Picking the right debates with which to engage is key to our growing reputation, says Nick Salter
Life, on occasions, can be a rollercoaster ride; you are out of control, subject to all sorts of unexpected forces, and never quite sure what is coming next. Don't get me wrong, I am quite partial to a rollercoaster ride. The initial fear that gets replaced with excitement, then the thrill and finally the smile at the end that suggests 'I want to go again'.
If you follow the media it can often resemble a rollercoaster, and last month I found myself riding it as I scanned through my news alerts. The initial fear and dread came as I read the blog from the BBC's economics editor, Robert Peston, which said that the recent UK Labour Party Conference had "only a little more oomph than a convention of actuaries".
But that feeling of dread was soon replaced with excitement as I read Reuters, who highlighted our GIRO conference in their diary as one of the top economic events to watch.
Excitement was soon followed by a smile when it became apparent that the Reuters' point had not been lost on others in the media and the money markets, who were glued to our conference guest speaker, the governor of the Bank of England, Mark Carney, and what he might say.
The pound strengthened against most major currencies in the lead up to the governor's speech. I don't know about Mr Peston, but to me that felt like quite a bit of 'oomph' for a convention of actuaries.
I guess it is a sign of how the IFoA is changing, and more broadly how the perception of our profession is changing, that we can attract such quality speakers to our conferences. Opinion formers with 'oomph' from beyond our traditional fields who recognise actuaries, not just for what we are doing today, but for what we can do in the future.
So it was reassuring to hear the governor say at the conference that, by including our profession in the new regulatory regime, he recognises the importance of our skills and the range of our contribution.

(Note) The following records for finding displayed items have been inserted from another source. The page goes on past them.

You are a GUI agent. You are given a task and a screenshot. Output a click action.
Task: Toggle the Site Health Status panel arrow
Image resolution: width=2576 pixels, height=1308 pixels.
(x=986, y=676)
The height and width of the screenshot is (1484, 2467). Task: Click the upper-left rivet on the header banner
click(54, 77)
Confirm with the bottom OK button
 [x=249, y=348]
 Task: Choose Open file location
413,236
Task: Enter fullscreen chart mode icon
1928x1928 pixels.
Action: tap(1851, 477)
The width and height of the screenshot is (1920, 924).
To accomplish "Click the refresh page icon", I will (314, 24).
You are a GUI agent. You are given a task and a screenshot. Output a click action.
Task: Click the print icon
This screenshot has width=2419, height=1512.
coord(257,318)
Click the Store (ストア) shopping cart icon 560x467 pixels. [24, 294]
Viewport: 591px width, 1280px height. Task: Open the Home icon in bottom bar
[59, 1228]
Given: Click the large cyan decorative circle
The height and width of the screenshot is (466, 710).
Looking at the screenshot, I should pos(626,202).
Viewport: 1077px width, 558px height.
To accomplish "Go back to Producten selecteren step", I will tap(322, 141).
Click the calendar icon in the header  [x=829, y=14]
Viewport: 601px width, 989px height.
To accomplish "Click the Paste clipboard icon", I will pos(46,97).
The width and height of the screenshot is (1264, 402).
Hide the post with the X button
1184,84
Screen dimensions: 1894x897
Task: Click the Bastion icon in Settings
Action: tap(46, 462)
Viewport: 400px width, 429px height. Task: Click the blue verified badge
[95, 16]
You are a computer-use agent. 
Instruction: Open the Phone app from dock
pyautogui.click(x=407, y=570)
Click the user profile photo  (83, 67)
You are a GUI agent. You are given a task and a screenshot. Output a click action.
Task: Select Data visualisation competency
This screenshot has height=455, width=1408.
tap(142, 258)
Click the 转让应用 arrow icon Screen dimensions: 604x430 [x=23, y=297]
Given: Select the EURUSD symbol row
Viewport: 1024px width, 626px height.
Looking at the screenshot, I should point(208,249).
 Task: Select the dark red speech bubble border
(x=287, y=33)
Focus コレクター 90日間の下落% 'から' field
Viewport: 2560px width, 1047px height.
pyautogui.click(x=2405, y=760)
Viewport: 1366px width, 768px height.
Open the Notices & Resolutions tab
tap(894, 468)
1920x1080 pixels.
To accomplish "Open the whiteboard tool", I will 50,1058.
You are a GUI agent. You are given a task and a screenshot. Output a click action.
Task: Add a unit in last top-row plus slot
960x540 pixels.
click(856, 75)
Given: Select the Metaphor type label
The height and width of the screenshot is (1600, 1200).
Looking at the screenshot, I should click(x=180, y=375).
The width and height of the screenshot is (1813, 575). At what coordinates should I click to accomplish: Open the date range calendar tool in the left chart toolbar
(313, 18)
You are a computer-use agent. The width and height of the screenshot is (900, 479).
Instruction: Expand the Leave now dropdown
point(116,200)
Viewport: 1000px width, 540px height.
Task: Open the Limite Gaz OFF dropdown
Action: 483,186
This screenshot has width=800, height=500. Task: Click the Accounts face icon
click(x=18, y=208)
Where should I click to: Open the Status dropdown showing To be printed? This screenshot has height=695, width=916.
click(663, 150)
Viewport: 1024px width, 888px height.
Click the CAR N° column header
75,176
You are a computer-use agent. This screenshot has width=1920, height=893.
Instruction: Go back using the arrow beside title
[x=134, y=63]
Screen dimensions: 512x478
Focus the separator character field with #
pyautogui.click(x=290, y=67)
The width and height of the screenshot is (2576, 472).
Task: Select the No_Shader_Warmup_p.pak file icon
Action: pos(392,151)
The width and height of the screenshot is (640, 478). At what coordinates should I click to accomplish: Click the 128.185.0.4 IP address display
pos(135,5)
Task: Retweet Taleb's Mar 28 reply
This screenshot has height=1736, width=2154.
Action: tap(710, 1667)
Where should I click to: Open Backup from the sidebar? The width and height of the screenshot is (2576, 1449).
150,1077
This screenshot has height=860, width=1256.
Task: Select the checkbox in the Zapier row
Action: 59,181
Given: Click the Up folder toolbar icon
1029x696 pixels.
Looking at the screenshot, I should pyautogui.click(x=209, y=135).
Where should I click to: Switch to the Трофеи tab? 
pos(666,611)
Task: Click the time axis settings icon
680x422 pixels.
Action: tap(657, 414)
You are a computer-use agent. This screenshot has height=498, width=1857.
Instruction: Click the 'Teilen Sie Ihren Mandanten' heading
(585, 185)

A point reinforced when he stressed the need to consult with actuaries as he develops his "senior manager regime" in the UK. Pleasingly, he also seemed receptive to the idea that actuaries have a lot to offer outside our traditional areas; one of my key ambitions for our profession, and something that I plan to follow up with him when I can.
If any of you have ever been engaged in public policy debates, you will know that this too can feel like being on a rollercoaster.
The fear and dread sets in as the request for a response to a government consultation drops into the inbox, with a turn around time that many budget airlines would be proud of.
Fear and dread turns to excitement as hours of toil and conference calls lead to the production of a unique and distinct contribution to a public policy debate, which, in turn, is then passed to the IFoA's Public Affairs and Consultation Committee for final sign-off.
Excitement turns to a smile when the call comes in from the originating Whitehall department asking to meet with representatives of the IFoA to further explore the contribution we have submitted.
My experience of theme parks is that the biggest smiles are achieved by choosing the right rollercoasters to ride.
Similarly with the IFoA's contribution to the public policy debate, we will only really achieve the most smiles if we pick the right debates with which to engage.
Working alongside our volunteers on the Practice Boards, we have identified the key public policy priorities for the IFoA, where we will look to engage and inform public policy debate.
By focusing on the ageing population, resource and the environment, and the future of investment and regulatory policies, we are concentrating on areas which are crossing our actuarial practice interests.
Where there are economic and social challenges for policymakers, actuarial expertise, knowledge and experience can often bring significant value to the debate.
So we've chosen our rollercoaster rides, and now look forward to the smiles that will follow. Maybe even Mr Peston may change his view of our profession?